Thermophilic (or thermal) compost is a “hot” compost. It uses heat, from the rapid to kill the seeds and any diseased organisms present. Aerobic conditions must be maintained to prevent anaerobic conditions where disease causing microorganisms can thrive. Turning the compost ensures everything gets composted while preventing the pile from getting too hot.
Thermophilic composting is best for ensuring a complete breakdown of organic material, killing disease and seeds. It is an acceptable input in organic production.
Static composting is food waste piled up and left alone for one to two years. The inside is anaerobic and generates heat while the outside kept aerobic. The outer layers prevent odours from being detected. When the temperature of the pile starts to drop, indicating the anaerobic process is complete the compost can be used.

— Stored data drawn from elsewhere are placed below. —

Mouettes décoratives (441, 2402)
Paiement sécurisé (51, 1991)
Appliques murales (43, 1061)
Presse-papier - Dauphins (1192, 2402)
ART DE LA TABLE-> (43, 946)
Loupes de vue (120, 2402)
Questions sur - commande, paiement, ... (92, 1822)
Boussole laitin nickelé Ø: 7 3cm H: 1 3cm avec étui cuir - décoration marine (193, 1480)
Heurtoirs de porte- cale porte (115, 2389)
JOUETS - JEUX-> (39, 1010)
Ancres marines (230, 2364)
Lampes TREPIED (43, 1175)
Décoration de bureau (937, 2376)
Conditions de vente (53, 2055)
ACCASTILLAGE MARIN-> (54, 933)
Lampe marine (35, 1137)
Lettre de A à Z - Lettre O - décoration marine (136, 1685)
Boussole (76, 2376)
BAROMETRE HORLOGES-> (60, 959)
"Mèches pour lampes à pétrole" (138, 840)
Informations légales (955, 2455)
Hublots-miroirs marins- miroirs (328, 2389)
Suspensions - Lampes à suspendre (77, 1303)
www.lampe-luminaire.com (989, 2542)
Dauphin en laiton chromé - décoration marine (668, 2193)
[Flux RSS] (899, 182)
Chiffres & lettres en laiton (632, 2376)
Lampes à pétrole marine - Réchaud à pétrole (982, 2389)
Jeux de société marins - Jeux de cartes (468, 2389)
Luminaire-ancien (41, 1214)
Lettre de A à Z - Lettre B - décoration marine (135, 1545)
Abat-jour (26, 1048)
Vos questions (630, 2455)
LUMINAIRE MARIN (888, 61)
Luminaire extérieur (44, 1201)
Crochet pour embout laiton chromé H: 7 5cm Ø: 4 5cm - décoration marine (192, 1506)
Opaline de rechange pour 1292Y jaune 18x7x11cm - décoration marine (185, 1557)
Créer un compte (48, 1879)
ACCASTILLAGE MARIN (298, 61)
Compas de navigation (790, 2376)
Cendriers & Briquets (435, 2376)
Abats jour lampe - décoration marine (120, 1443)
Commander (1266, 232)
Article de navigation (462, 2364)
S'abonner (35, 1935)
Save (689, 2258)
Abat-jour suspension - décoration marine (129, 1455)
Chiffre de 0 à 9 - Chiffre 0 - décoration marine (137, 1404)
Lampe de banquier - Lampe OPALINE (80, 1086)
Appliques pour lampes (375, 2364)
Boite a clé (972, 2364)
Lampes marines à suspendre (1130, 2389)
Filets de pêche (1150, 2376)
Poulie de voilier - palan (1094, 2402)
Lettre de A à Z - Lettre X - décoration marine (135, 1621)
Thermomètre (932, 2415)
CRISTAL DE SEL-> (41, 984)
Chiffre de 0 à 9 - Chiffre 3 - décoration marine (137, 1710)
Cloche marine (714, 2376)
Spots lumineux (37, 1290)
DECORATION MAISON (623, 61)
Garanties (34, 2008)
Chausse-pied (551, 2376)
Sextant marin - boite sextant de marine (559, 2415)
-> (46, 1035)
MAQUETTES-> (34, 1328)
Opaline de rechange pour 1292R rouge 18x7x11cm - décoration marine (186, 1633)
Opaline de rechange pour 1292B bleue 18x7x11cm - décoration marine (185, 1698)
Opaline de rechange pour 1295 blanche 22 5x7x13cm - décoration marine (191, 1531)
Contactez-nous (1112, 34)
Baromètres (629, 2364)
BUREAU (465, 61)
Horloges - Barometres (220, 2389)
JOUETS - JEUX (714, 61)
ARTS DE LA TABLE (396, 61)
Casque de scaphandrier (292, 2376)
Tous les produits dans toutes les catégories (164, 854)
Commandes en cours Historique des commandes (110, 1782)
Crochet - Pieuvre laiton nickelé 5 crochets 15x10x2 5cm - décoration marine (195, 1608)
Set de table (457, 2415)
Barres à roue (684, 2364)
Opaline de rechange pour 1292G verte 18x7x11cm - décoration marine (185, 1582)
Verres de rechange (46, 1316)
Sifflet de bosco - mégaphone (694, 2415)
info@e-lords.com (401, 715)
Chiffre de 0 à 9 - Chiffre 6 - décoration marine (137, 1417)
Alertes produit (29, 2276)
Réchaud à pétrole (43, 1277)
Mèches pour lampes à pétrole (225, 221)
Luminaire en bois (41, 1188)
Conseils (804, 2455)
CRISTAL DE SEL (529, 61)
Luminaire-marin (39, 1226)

Static compost is best if you want to avoid turning compost regularly and have time to wait for the compost to finish.
Vermicompost, or worm composting, is a cold composting method. It uses worms to digest kitchen waste, turning it into worm poop, also sometimes called black gold. Worms eat the microorganisms they find on food and work their way up through the pile, pooping as they go.
Vermicompost is best for small spaces and indoor composting.